§ Article
###

To be fair, anyone hoping for characters, tension, meaty exposition, meaningful subtext, or anything of the sort, will leave The Conjuring hungry. If you’re looking, instead, for a movie that does its best to startle the poop out of you, well, look no farther. Though I maintain that popping up out of the bushes isn’t art, there’s a well-established place for films like this in the mating rituals of young Americans–one of many ways that youth culture can facilitate illicit contact under the guise of innocent experience. Honestly, that old-fashioned, William Castle gimmick shock-buzzers like The Conjuring remain popular is actually kind of a reassuring, nostalgic phenomenon. It’s like taking your sweetie to the malt shop…with demons. Taylor is fantastic in the film, exuding her natural warmth; Farmiga is also exceptional in the thankless role of the “sensitive” half of the Warren team. There’s possibly a conversation to be had about the wisdom of the real-life Warrens keeping a “museum” of evil artifacts in their home that they’re always having to warn their young daughter against messing around with, but poking holes in movies like this, which are mostly intended to make you drop your popcorn, is pretty futile.

###

§ Supplied material

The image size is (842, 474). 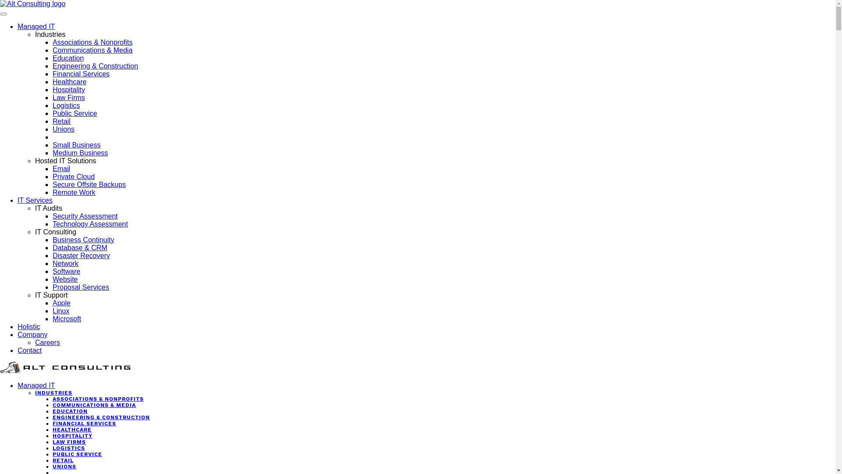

###

§ Task instructions
• A. Answer these about the review of The Conjuring:
(i) Which performer does the reviewer say exudes her natural warmth?
(ii) What role does Farmiga play in the film?
(iii) What do the real-life Warrens keep in their home?
• B. According to the review of The Conjuring, why is it pointless to poke holes in movies like this one?
• C. Pick up the review of The Conjuring after its final sentence and carry it on.
None of the material has any bearing on this work.

§ Results in order
• A.
(i) Taylor.
(ii) The "sensitive" half of the Warren team.
(iii) A "museum" of evil artifacts.

• B. Such movies are mostly intended to make viewers drop their popcorn, so poking holes in them is pretty futile.

• C.
The Conjuring looks good and has cast itself with wisdom–so what if it relies heavily on tried-and-true clichés of the haunted house/exorcism genres without attempting to do anything novel? There’s something to be said, too, for a picture that wants to do one thing, does it a dozen times or so, and ends with one of those credit sequences where we see actual photos of the fake people we just watched run around, screaming, for 112 minutes. Better films in this vein are (Robert Wise’s) The Haunting, The Others, The Changeling (from which The Conjuring steals a gag), and, my personal fave of them all, The Innocents. There’s some degree of religiosity in the picture (The Exorcist, after all, is like Top Gun for Catholics–or vice versa, I don’t know; can you believe it was a witch?) that’s echoed in interviews with the real-life Warrens, but, honestly, this thing is so allergic to anything like complexity that it’s not worth anyone’s time to dig around in there, either. The Conjuring is fun if you like expensive jacks-in-the-boxes and surprise alarm clocks–I mean, what the hell, who am I to judge? If you see it, I hope you’ll tell me what the title means. In any case, it’s harmless. I just wonder if demon-witch movies ought to be.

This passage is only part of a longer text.